Nebraska had a rocky start at the beginning of this pandemic with local hot spots of high numbers of cases in South Sioux City, Grand Island and Lexington, all locations of very large beef packing plants. Most closed for a short time while the companies sanitized and installed plexi glass shields to separate workers as best they could.

The companies also took other Center for Disease Control & Prevention recommended measures like face masks and/or shields, social distancing in locker and break rooms and hand sanitizers.

The total as of Aug. 3 stood at over 5,000 workers infected, over 200 hospitalized and 21 dead.

There are probably a couple of good reasons, besides the unique characteristics of a Unicameral, why Nebraska’s effort failed while similar efforts succeeded in Virginia and Michigan.

Nebraska is the number one producer of beef by weight, with live weight of cattle to slaughter reaching 955 million pounds in 2019 compared to number 2 Texas at 643 million pounds.

Pounds of meat produced for consumption were 11.5 billion, or 9% of America’s total.

Nebraska slaughtered 22% of all cattle killed in the U.S., according to the U.S. Department of Agriculture.

As for live beef cows on the hoof, Texas had 4.5 million and Nebraska was fourth at 2 million, closely following Missouri and Oklahoma at a little over 2 million each.

Michigan is hardly a player in this industry with only 102,000 head.

Virginia had 633,000 head.

Texas has the most beef in feedlots, Nebraska is number two.

In Nebraska, 2.7% of the workforce is employed in the slaughter and processing of meat.

Nearly 26,000 were employed in that industry, higher than any other state in the slaughter plants.
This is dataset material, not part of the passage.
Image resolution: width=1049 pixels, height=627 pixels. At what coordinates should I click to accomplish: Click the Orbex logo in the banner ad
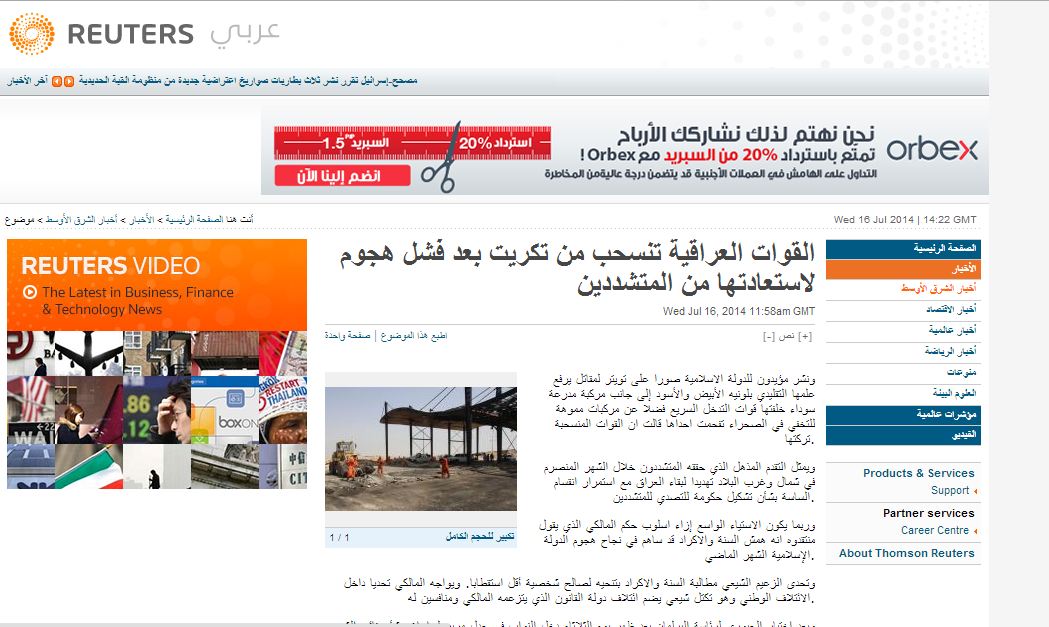(x=932, y=150)
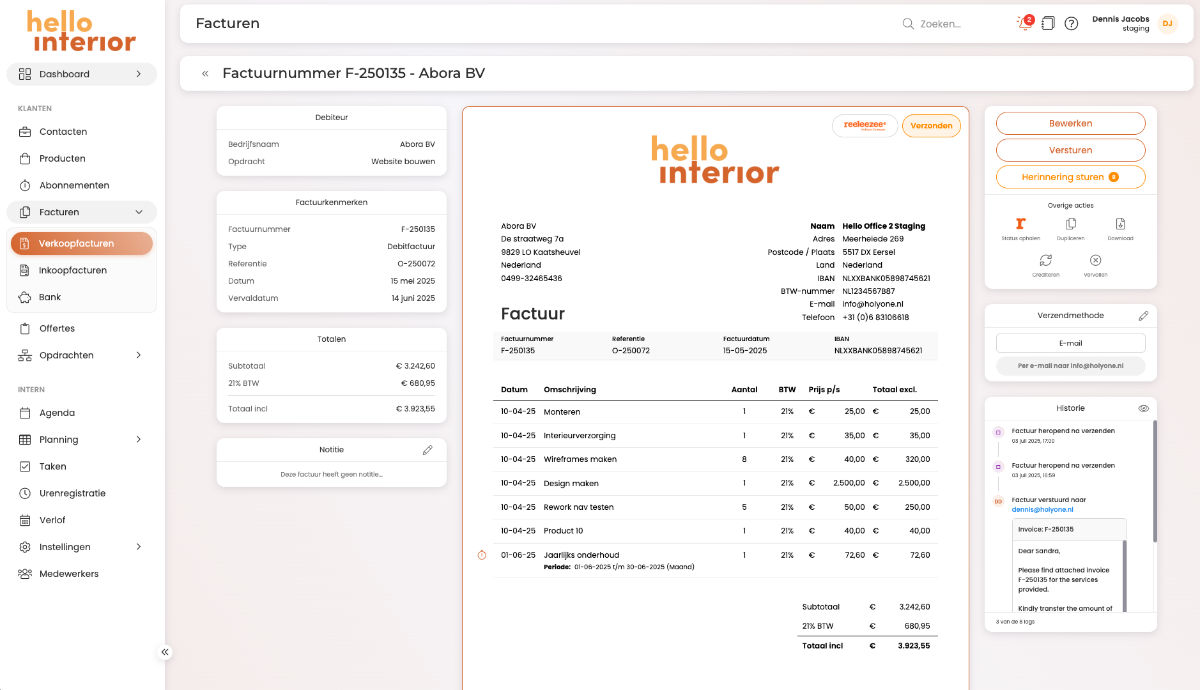This screenshot has width=1200, height=690.
Task: Edit the Notitie with pencil icon
Action: click(x=428, y=450)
Those are a few reasons to not strangle an economy all the way down from a cattle producer with no market for his steers to the consumer with meat shortages and higher prices.

However, one reason that was stated is not valid.

Sen. Steve Erdman from Bayard, Neb., way out west in the cattle country of the Sand Hills, was quoted as saying “the virus is not spreading in the meatpacking facilities,” it is the crowded living that leads to “getting infected outside the plant.”

Spoken by a rancher whose closest neighbor may be five miles down the road from him.